Excerpts from a dataset:
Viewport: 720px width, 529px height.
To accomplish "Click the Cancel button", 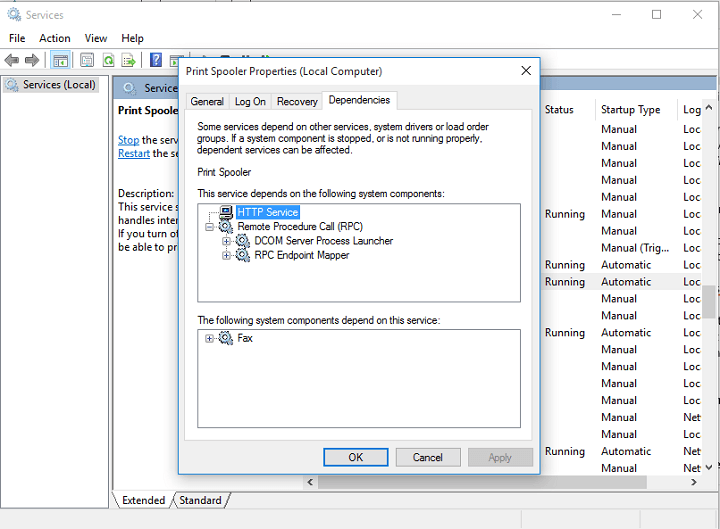I will pyautogui.click(x=428, y=457).
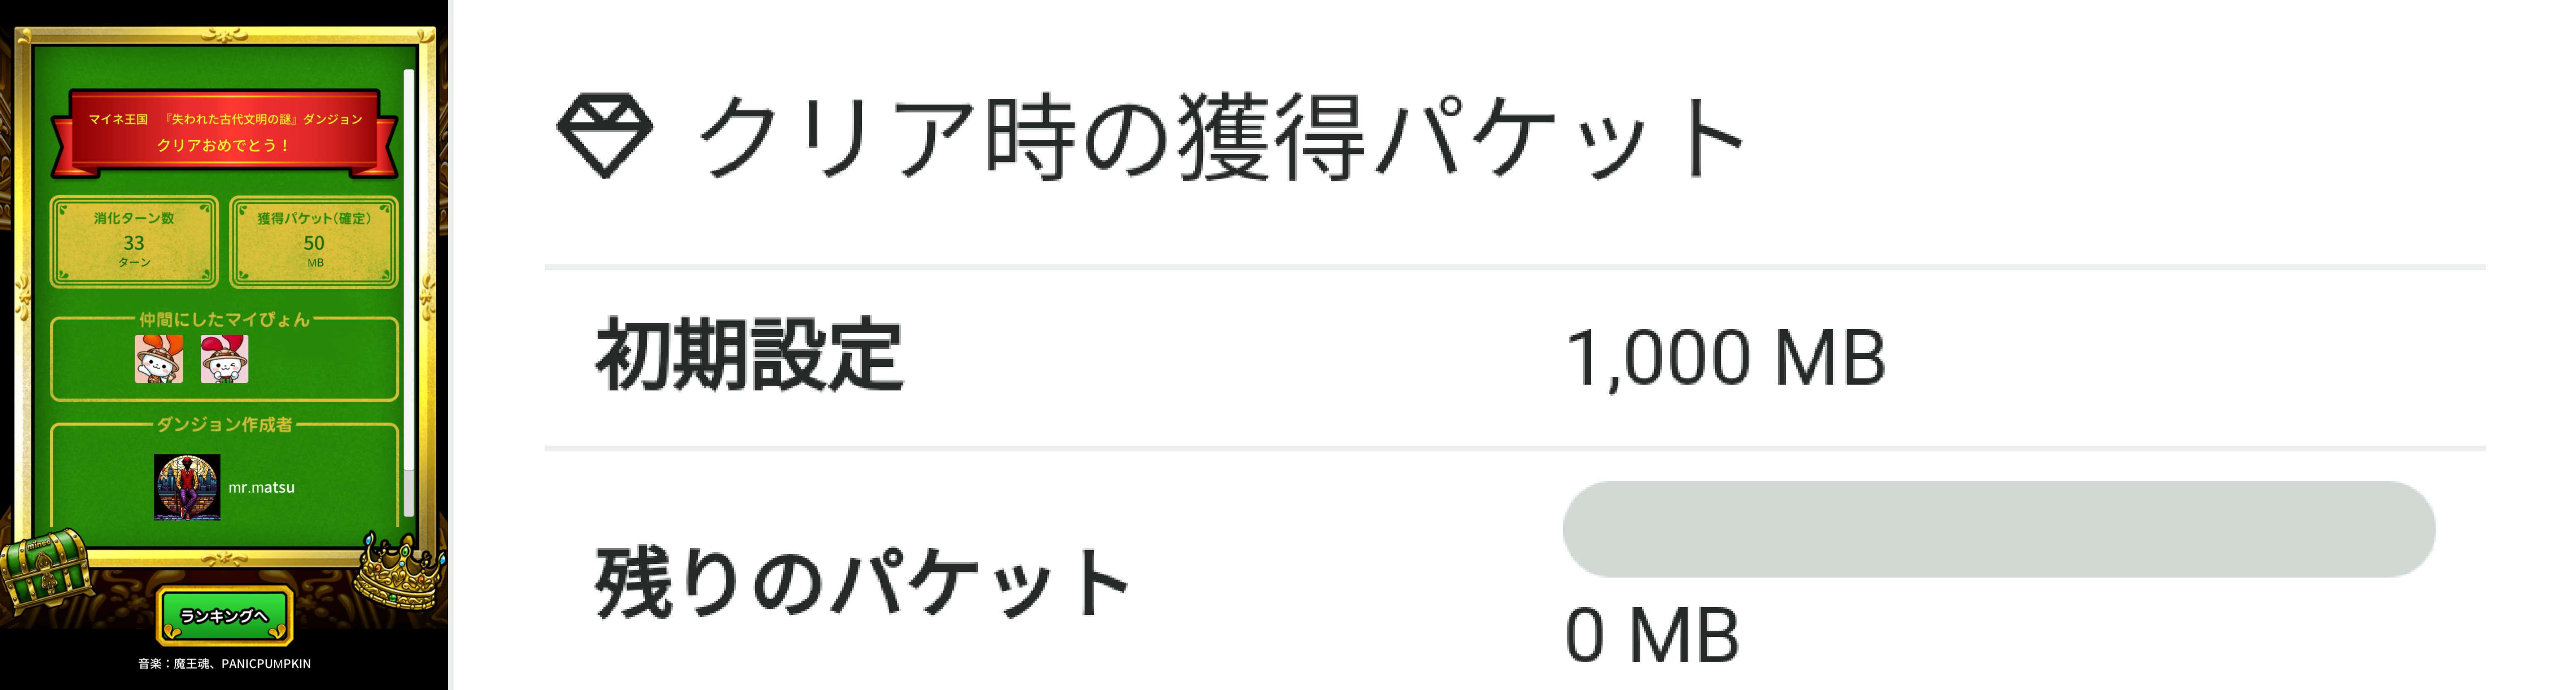Click the 獲得パケット(確定) 50 MB panel
This screenshot has width=2576, height=690.
(314, 241)
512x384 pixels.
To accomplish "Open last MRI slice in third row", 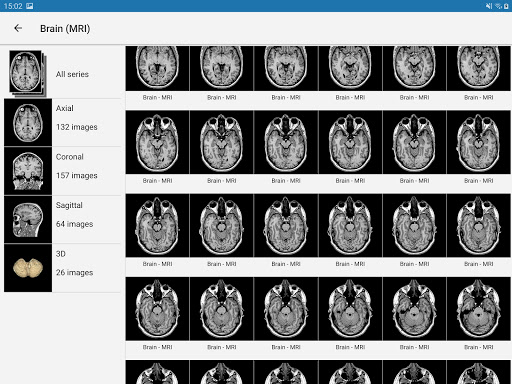I will pos(478,225).
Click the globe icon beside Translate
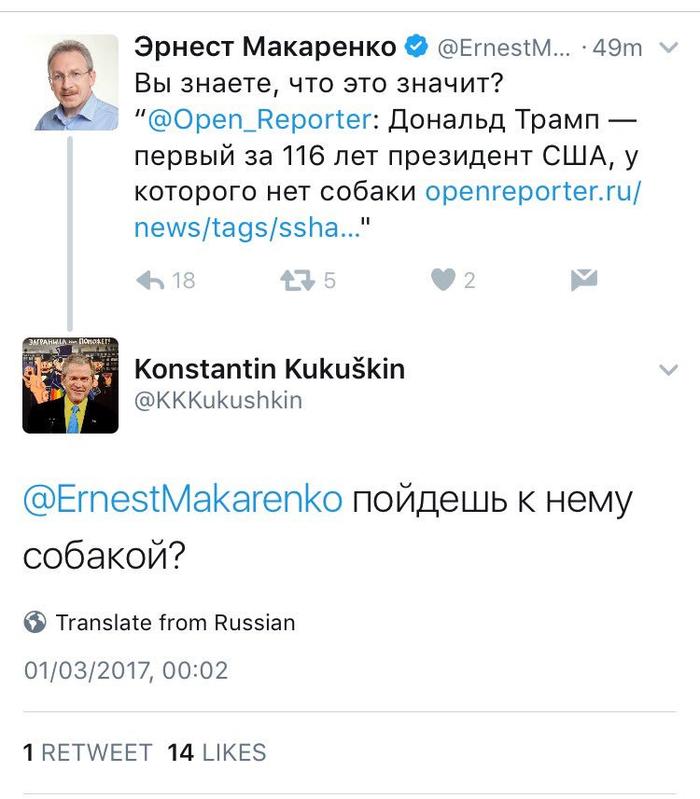Viewport: 700px width, 799px height. click(35, 622)
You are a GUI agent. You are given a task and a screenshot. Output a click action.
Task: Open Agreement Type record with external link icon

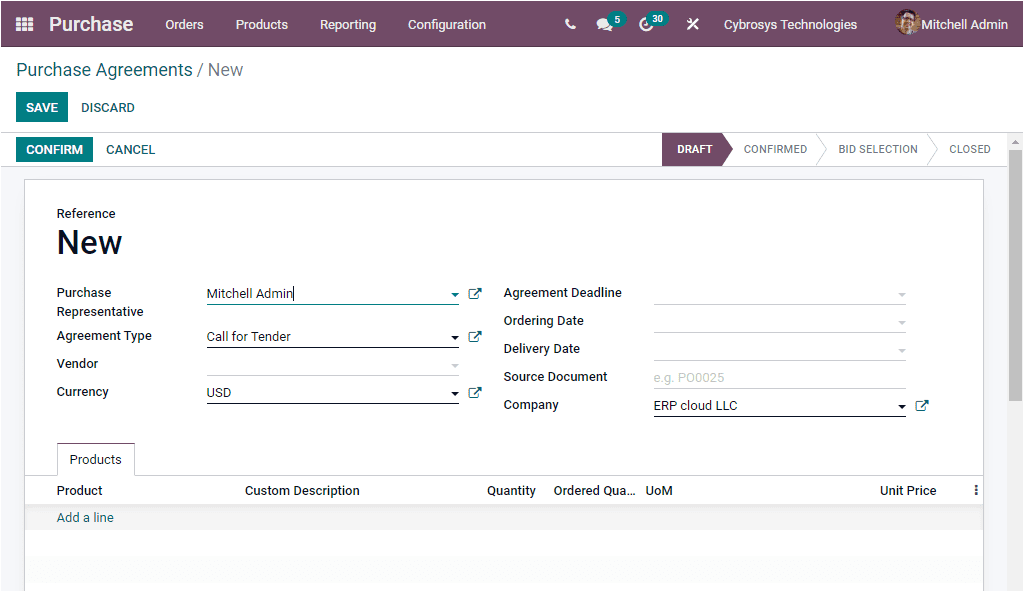pos(474,336)
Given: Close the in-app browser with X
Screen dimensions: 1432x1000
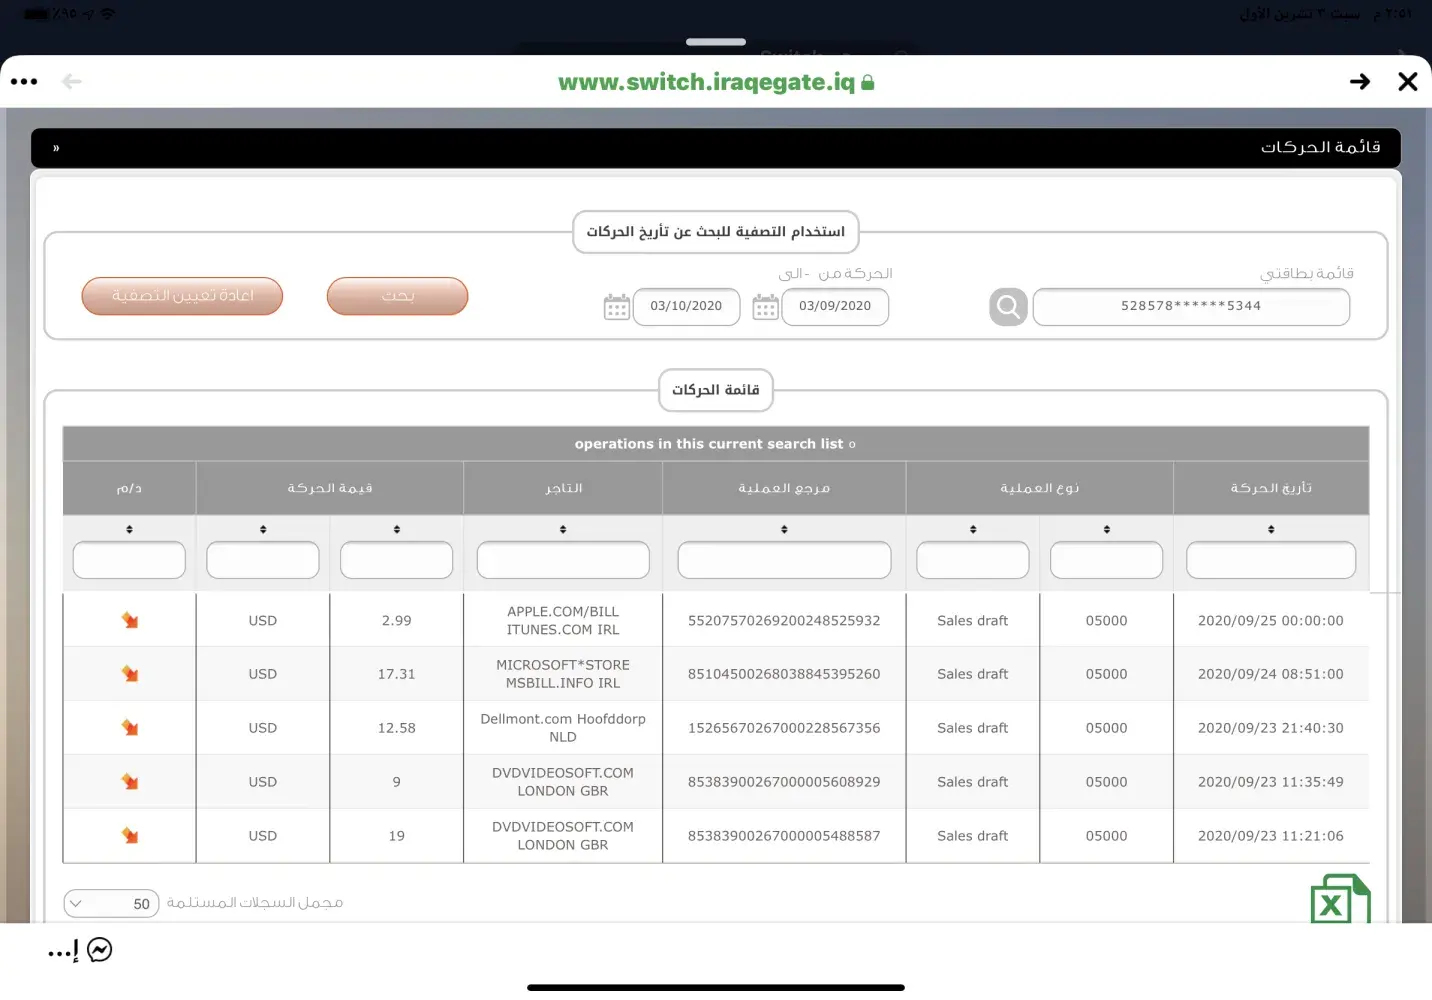Looking at the screenshot, I should tap(1407, 82).
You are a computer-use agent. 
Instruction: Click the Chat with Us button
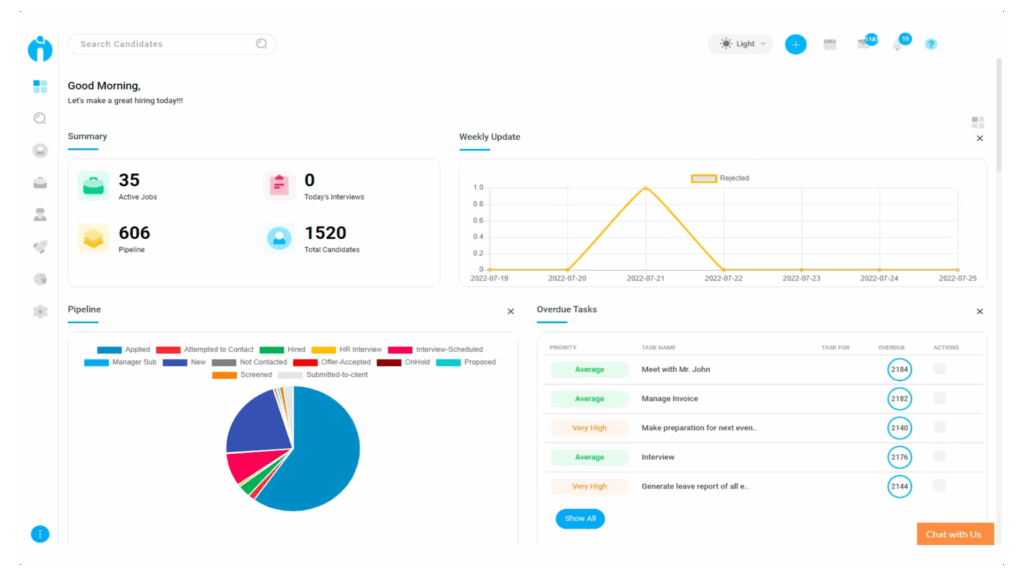(x=954, y=534)
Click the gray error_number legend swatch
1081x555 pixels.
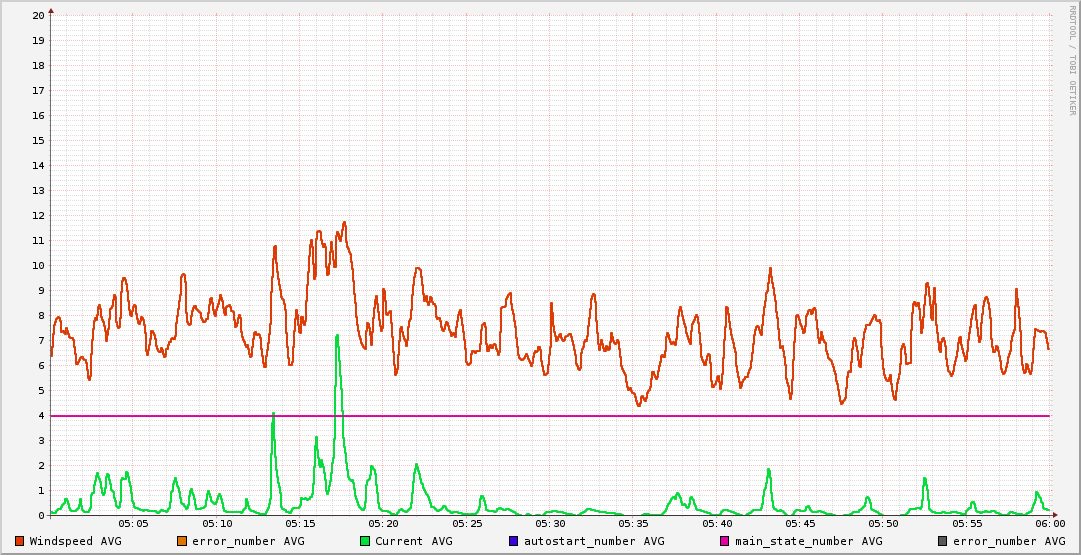coord(943,541)
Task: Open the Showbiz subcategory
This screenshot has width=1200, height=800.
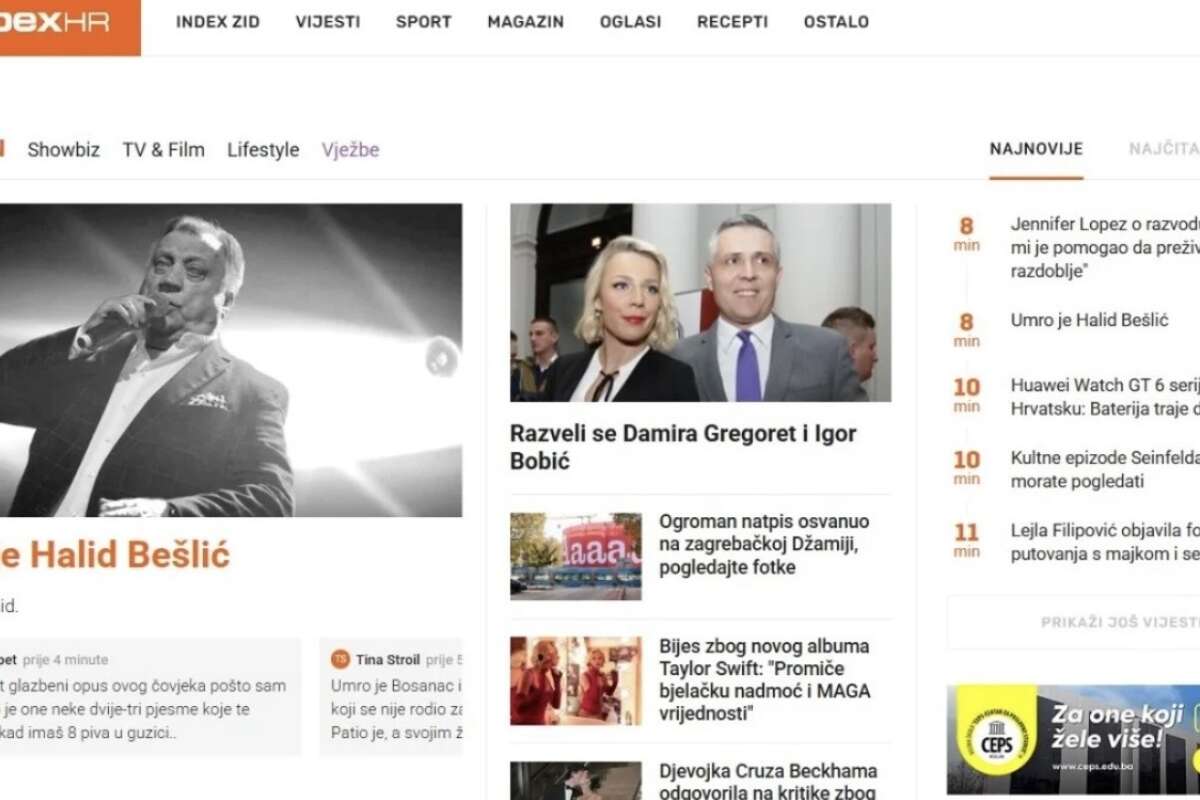Action: 63,150
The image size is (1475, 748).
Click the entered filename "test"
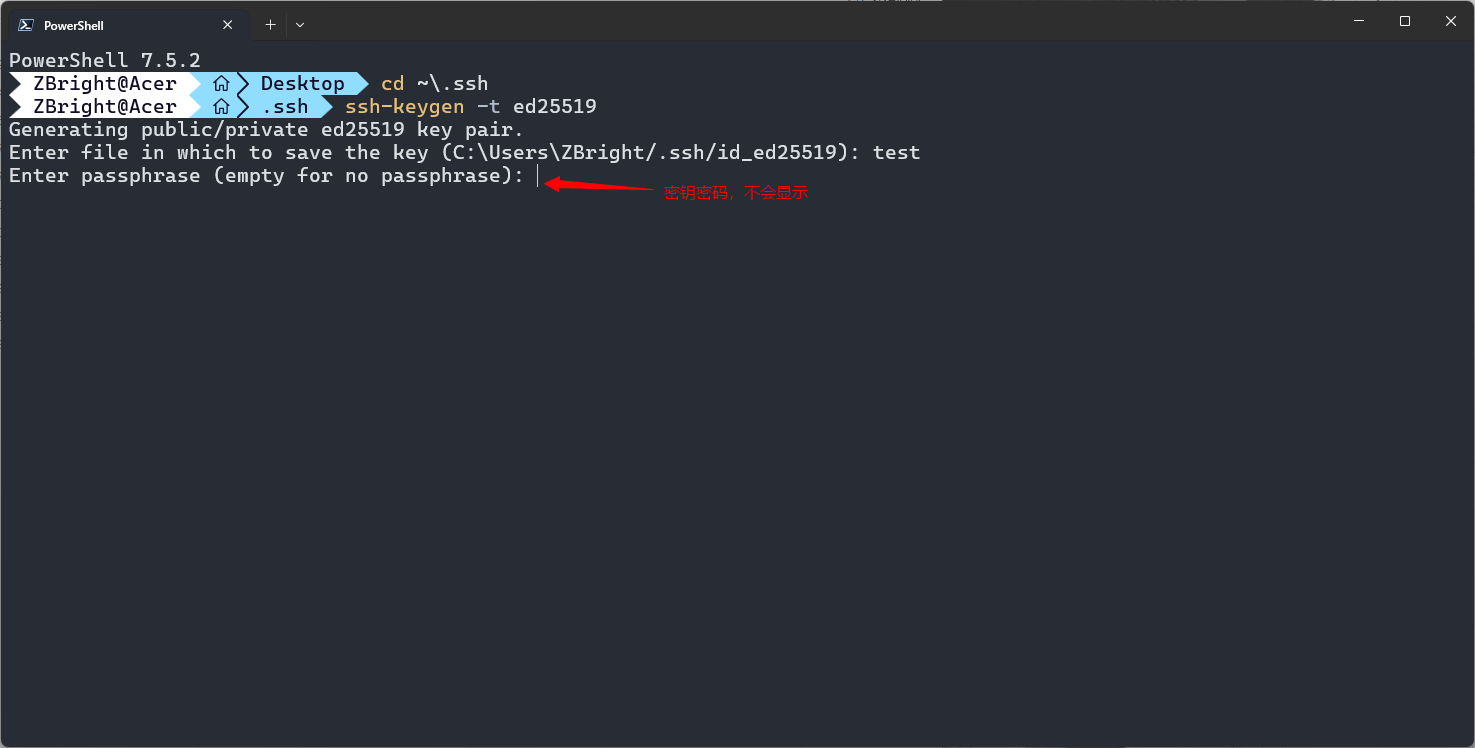897,153
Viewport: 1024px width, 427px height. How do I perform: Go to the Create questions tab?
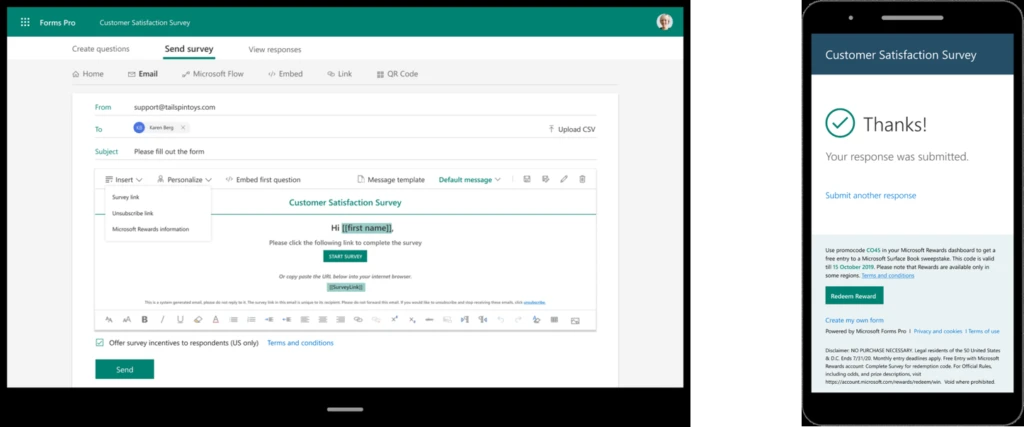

Work to be completed:
Copy every line of the entries above in which "agent" occurs.

Reply to the task:
You are a GUI agent. You are given a task and a screenshot. Output a click action.
You are a computer-use agent. 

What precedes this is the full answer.